May 22 -- Quote of the day: "I like Germans. I like how I live when I'm with them." -AC
Our plan was to get up early, eat a quick breakfast, and get out the door. We succeeded at the first part, but the breakfast at the hostel was so impressive that we had no chance of eating a quick breakfast. We had many different kinds of bread and yogurt and cheese and lunch meat and fruit and cereal and juice and coffee, cappuccino, and macchiato. The kids may have gotten a little over-excited about it all and stuffed themselves.
When we finally got out the door, our first stop on the train was Alexanderplatz, where we saw the TV tower and St. Mary's church. And we saw the outside of the Berlin cathedral, but we didn't go into that one. The TV tower was built by the atheist East Berliners to prove man's greatness in living without God. Little did they realize when they built it that the shadow that it would cast was in the shape of a cross. St. Mary's is a cathedral that is 700 years old but had to be mostly rebuilt after WWII.

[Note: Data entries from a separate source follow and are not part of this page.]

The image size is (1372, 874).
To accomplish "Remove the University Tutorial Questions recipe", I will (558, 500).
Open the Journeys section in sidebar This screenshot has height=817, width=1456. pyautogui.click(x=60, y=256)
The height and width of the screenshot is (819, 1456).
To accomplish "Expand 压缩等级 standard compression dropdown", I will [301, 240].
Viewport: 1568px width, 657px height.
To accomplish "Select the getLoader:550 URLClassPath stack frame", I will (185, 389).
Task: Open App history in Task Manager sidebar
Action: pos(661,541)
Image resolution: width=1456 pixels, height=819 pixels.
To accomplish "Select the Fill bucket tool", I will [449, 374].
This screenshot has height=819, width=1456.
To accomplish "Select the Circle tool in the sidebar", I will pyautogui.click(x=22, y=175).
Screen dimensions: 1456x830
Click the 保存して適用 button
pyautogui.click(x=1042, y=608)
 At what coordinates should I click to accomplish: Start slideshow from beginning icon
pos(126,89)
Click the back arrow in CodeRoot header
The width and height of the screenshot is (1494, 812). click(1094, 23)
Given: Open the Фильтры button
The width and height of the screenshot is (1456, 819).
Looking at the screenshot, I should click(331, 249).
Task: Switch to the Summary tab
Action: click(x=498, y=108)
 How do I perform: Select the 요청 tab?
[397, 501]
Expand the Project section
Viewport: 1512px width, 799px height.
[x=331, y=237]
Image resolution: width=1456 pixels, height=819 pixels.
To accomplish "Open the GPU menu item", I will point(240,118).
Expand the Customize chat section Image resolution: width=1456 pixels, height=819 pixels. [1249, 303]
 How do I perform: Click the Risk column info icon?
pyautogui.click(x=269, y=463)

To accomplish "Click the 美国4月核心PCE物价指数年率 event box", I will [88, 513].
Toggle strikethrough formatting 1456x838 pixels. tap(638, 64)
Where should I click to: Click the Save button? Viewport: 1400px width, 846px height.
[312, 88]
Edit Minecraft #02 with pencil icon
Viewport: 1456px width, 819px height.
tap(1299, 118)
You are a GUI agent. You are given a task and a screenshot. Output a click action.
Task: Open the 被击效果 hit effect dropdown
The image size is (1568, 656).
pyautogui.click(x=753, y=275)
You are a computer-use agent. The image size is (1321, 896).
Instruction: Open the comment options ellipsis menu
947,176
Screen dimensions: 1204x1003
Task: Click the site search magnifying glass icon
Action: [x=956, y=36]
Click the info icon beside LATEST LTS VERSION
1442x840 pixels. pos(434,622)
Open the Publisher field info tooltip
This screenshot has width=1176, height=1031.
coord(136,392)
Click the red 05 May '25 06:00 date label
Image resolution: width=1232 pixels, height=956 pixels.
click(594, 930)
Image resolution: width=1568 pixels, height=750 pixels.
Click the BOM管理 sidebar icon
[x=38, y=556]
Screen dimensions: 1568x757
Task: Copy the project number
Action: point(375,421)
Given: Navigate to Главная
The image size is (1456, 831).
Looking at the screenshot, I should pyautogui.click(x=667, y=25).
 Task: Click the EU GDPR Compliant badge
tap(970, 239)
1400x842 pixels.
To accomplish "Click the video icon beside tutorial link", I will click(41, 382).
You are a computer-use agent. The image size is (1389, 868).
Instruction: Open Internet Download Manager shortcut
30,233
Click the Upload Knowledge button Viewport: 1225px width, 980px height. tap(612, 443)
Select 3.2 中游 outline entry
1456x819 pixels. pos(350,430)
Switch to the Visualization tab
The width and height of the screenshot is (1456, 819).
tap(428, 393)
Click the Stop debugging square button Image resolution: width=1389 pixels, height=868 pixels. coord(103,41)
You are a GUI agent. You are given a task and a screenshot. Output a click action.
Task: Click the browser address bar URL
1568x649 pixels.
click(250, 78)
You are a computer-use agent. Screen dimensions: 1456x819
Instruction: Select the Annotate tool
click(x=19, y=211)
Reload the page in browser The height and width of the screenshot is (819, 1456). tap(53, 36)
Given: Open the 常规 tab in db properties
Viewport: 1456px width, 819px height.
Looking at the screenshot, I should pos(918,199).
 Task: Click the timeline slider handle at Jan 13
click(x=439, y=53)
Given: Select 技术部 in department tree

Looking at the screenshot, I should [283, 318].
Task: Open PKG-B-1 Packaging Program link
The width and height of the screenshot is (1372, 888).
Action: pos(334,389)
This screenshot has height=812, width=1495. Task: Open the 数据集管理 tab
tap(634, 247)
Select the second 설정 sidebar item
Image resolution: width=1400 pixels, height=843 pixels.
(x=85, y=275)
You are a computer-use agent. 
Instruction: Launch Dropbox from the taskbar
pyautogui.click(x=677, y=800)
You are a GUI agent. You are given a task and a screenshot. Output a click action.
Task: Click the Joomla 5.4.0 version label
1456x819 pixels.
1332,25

Next, we stopped to see the Berlin Wall Memorial. We saw the only remaining standing section of the wall and walked a long way along where the wall stood, where the escape tunnels were, where people tried to escape, and the buildings, including a church, that were knocked down/blown up because they got in the way of the security of the wall. We also went to the Berlin gate and ate lunch on some grass outside the Reichstag. We walked to the site of Hitler's Bunker, which is now a gravel parking lot. And we walked through the Memorial for the Murdered Jews. It was a simple, yet fascinating memorial of concrete blocks in the shape of coffins, but of all different heights, which took up a whole city block. Our last destination before an ice cream stop and back to the hostel was Checkpoint Charlie, which was basically a tourist trap where we didn't spend much time. In all, we walked over 10 miles and rode at least 7 trains. And that, folks, is how you do Berlin in one day.